Ollama 0.19 MLX: Apple Silicon Local AI Inference Gets a Massive Speed Boost
Ollama, the popular open-source tool for running large language models locally, has released version 0.19 with a groundbreaking shift: the entire inference backend on Apple Silicon is now powered by MLX, Apple's machine learning framework. The result is a dramatic speedup across all Apple Silicon devices.
Key Performance Gains
Benchmarks conducted on March 29, 2026, using Alibaba's Qwen3.5-35B-A3B model show impressive improvements:
| Metric | Ollama 0.19 (MLX) | Ollama 0.18 |
|---|---|---|
| Prefill | 1,810 tok/s | 1,154 tok/s |
| Decode | 112 tok/s | 58 tok/s |
On Apple's M5, M5 Pro, and M5 Max chips, Ollama leverages the new GPU Neural Accelerators to accelerate both time-to-first-token (TTFT) and generation throughput.
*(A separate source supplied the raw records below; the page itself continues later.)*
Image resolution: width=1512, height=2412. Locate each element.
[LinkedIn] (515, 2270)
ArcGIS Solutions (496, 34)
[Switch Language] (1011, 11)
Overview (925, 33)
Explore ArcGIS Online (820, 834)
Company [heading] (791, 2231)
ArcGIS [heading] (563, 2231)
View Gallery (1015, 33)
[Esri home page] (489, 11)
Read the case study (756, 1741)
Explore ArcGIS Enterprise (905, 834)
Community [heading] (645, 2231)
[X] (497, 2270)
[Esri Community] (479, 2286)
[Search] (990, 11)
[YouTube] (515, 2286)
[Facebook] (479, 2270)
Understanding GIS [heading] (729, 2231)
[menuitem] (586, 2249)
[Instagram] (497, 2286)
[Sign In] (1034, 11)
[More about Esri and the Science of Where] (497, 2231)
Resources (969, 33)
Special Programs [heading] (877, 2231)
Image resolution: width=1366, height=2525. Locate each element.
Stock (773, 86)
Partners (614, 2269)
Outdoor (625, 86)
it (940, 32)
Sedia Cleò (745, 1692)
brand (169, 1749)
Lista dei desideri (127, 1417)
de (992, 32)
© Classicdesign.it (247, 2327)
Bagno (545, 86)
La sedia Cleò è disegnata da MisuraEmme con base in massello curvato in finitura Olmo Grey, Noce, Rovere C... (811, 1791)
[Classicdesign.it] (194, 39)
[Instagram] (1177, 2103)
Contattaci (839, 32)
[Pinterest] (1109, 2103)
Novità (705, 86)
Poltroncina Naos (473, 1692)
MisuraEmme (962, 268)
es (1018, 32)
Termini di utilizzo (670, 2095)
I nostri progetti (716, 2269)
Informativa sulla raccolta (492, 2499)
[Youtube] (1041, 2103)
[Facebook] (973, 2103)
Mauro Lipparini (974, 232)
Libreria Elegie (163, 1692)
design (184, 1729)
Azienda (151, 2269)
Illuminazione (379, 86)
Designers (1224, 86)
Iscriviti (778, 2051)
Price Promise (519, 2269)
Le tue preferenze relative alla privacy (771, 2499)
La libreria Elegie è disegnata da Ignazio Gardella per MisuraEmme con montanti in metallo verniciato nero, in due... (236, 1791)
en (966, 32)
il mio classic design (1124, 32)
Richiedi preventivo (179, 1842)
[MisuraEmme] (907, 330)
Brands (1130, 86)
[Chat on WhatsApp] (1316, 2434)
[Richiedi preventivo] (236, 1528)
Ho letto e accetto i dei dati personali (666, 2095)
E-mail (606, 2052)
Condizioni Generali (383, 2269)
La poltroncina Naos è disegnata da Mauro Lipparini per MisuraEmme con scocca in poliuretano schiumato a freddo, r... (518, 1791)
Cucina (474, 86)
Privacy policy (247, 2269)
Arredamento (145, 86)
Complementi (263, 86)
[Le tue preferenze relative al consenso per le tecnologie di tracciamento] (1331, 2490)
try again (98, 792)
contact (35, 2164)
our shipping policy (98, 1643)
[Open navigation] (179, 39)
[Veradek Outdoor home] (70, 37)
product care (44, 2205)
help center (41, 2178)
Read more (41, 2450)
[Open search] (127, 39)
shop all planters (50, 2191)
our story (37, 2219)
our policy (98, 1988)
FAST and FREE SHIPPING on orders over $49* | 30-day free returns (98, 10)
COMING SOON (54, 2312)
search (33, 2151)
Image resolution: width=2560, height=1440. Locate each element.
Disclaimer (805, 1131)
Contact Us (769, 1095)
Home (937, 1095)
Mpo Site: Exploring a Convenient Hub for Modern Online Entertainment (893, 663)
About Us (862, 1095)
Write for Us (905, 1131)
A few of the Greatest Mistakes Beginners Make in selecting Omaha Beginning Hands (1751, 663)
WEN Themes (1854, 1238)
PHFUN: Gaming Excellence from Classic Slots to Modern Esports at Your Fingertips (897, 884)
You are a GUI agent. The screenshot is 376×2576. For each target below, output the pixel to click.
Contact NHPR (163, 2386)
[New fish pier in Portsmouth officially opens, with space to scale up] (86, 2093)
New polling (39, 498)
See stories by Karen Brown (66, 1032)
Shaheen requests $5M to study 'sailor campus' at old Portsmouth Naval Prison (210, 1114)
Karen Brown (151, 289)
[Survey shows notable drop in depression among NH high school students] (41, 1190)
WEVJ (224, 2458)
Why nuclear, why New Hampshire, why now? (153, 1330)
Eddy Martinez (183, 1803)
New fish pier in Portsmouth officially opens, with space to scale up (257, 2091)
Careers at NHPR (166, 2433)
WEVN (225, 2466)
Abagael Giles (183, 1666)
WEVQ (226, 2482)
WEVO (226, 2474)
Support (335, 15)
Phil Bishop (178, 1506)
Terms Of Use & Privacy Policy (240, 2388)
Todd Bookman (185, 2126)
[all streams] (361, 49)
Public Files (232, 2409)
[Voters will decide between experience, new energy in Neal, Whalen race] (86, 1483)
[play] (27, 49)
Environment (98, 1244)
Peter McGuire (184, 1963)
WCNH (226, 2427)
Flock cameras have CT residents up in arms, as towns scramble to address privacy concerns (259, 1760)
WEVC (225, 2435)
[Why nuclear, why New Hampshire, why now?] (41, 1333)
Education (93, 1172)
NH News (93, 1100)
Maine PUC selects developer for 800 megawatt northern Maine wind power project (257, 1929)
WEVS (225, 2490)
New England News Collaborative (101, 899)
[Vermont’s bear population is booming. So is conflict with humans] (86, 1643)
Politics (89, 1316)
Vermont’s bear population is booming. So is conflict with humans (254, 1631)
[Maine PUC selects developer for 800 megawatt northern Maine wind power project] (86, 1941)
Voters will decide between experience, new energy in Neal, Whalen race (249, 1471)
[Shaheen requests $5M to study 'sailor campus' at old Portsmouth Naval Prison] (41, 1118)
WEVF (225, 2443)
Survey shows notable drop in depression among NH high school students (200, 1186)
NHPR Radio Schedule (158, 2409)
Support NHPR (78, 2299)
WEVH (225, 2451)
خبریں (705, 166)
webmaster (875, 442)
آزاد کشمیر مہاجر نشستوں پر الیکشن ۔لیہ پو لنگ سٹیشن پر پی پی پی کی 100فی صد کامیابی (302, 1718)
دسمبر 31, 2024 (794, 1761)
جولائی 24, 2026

NVFP4 Quantization Support
Ollama now supports NVIDIA's NVFP4 format, a low-precision inference standard that:
- Maintains model accuracy while reducing memory bandwidth
- Cuts storage requirements significantly
- Enables parity with production inference environments
- Opens the door to running models optimized by NVIDIA's Model Optimizer tool
Improved Caching for Agentic Workloads
The caching system has been overhauled specifically for coding agents and agentic tasks:
- Cross-conversation cache reuse — Lower memory utilization and more cache hits when branching with tools like Claude Code
- Intelligent checkpoints — Snapshots stored at smart locations in the prompt, reducing prompt processing time
- Smarter eviction — Shared prefixes survive longer even when older branches are dropped
Impact on AI Agent Ecosystem
This update directly benefits the local AI agent ecosystem:
- OpenClaw personal assistants respond faster on Mac
- Claude Code, OpenCode, and Codex coding agents see significant speed improvements
- Users can run Qwen3.5-35B with coding-optimized sampling parameters
Getting Started
Requires a Mac with 32GB+ unified memory:
# Then run:
ollama run qwen3.5:35b-a3b-coding-nvfp4
# With Claude Code:
ollama launch claude --model qwen3.5:35b-a3b-coding-nvfp4
This release represents a significant milestone for local AI inference, demonstrating that Apple Silicon can compete with dedicated GPU setups for running large language models.